In the new industrial region of the Upper Ob basin—the “Kuzbas”—almost 2,000 miles east of Moscow, a number of reconstructed Trotskyites held posts suitable to their condition. The great plants had gone up, amid a squalor for the workers—mainly deportees—which the old industrial revolutions in the capitalist West had not matched. At the same time, unrelenting pressure for results at all costs had led to the virtual abandonment of the usual sort of safety precautions. Frightful accidents were common.

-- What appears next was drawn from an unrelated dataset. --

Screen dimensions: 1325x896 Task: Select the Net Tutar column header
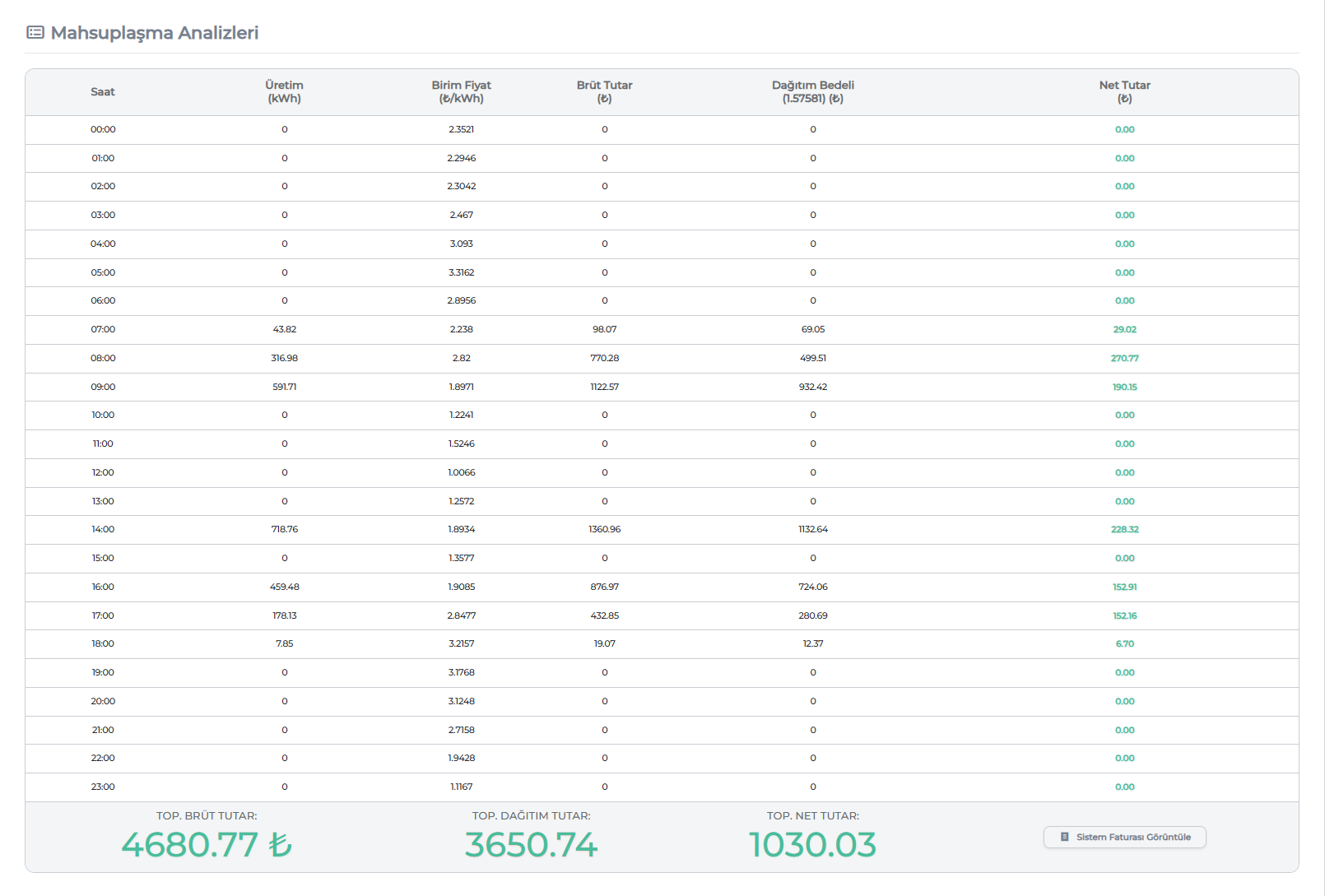coord(1124,92)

On 23 September 1936 there was an explosion in the Tsentralnaya Mine at Kemerovo. Its director, Noskov, and several of his subordinates were at once arrested. His superior, Norkin, Head of the Kemerovo Combined Works Construction Trust since 1932, was arrested on 30 September.37
For the NKVD this was a most useful line of responsibility, as Norkin was an immediate link with Drobnis and, through him, with Muralov. A whole “Trotskyite nest” in West Siberia, operating moreover under the direct orders of the Deputy People’s Commissar for Heavy Industry, Pyatakov, was thus laid open to easy attack. To make it yet easier, the NKVD ordered its representative in the Kemerovo industrial area, Shestov, to accept the role of accomplice.38It was thus possible to establish the idea of widespread sabotage before Pyatakov and the others came to trial. From 19 to 22 November, a great trial took place in Novosibirsk, before a court of the Military Collegium under Ulrikh, in which the accidents in the mines and factories of that city and Kemerovo were charged against Noskov and eight other defendants, including a German engineer, Stickling. In addition, the charge was now put forward that an attempt had been made to assassinate Molotov. The defendants were linked, through Drobnis and Shestov (who appeared as “witnesses”), with Muralov and Pyatakov.

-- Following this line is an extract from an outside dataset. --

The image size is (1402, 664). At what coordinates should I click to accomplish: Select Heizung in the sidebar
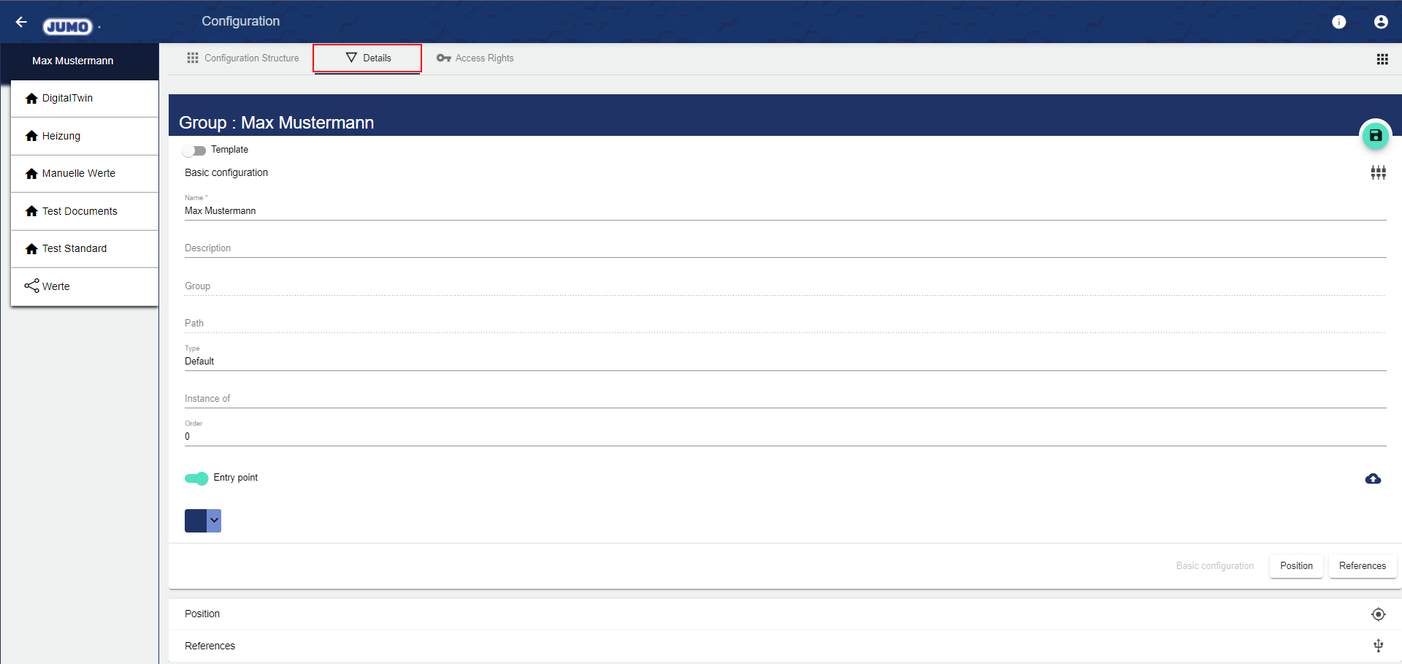tap(84, 136)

At this trial there were confessions, and even documents, about an anti-Soviet printing establishment. It seems that this actually existed. The cellar where it had stood still showed signs of its presence three years later. But the whole thing had been an NKVD operation. The job had been done at night by prisoners under guard awaiting execution. As to the thousands of leaflets supposed to have been distributed, it was clear that this had not happened, since anyone caught with such a leaflet would have been arrested, and no one in Kemerovo knew of any such arrests. One local commented, “Maybe the conspirators printed them up just to provide themselves with bedtime stories.”39
One of the accused, the German engineer Stickling, was not given a death sentence. Later, in the Gestapo prison in Lublin, he said that his confession was false, and implied that it had been obtained because the NKVD was able to blackmail him about his private life.40
A Soviet industrialist who was sent to Kemerovo in 1939, and actually took over the very office from which Norkin had allegedly organized his crimes, has produced an account of the background of the trial. As a prominent local figure pointed out, though the saboteurs were now dead, the accidents still went on. In any case, if engineers had really wished to make trouble, it was clear that they could have blown the whole place to pieces. Moreover, in the files there were many reports from the executed men sent by them to the Commissariat of Heavy Industry coal administration warning about the conditions which were bound to lead to accidents.41
But the Tsentralnaya Mine disaster was not the only one which a determined investigation could turn up in the Kuzbas. On 29 October, a Commission of Experts was sent to Kemerovo to investigate two explosions and other accidents which had taken place in the plants of the Kemerovo Combined Works Construction Trust in February, March, and April 1936. A similar body started work on a series of pit fires in the nearby Prokopyevsk coal mines—sixty of these had occurred up to the end of 1935.42
The experts produced findings of sabotage. The material now available was sufficient by any standards to damn the West Siberian defendants.Although this West Siberian group was to provide no less than seven out of the seventeen accused in the forthcoming trial, two other sabotage groups were also being prepared. One was headed by Rataichak, Chief of the Central Administration of the Chemical Industry in Pyatakov’s Commissariat: on 22 October 1936 the Head of the Gorlovka Nitrogen Fertilizer Works, Pushin, was arrested in connection with an explosion there on 11 November 1935. He confessed at once and implicated his chief.43
This group of saboteurs was completed by an NKVD agent, Hrasche,44 who worked in the Foreign Division of Rataichak’s Administration, and so formed a useful link with Japanese espionage and other sinister foreign forces.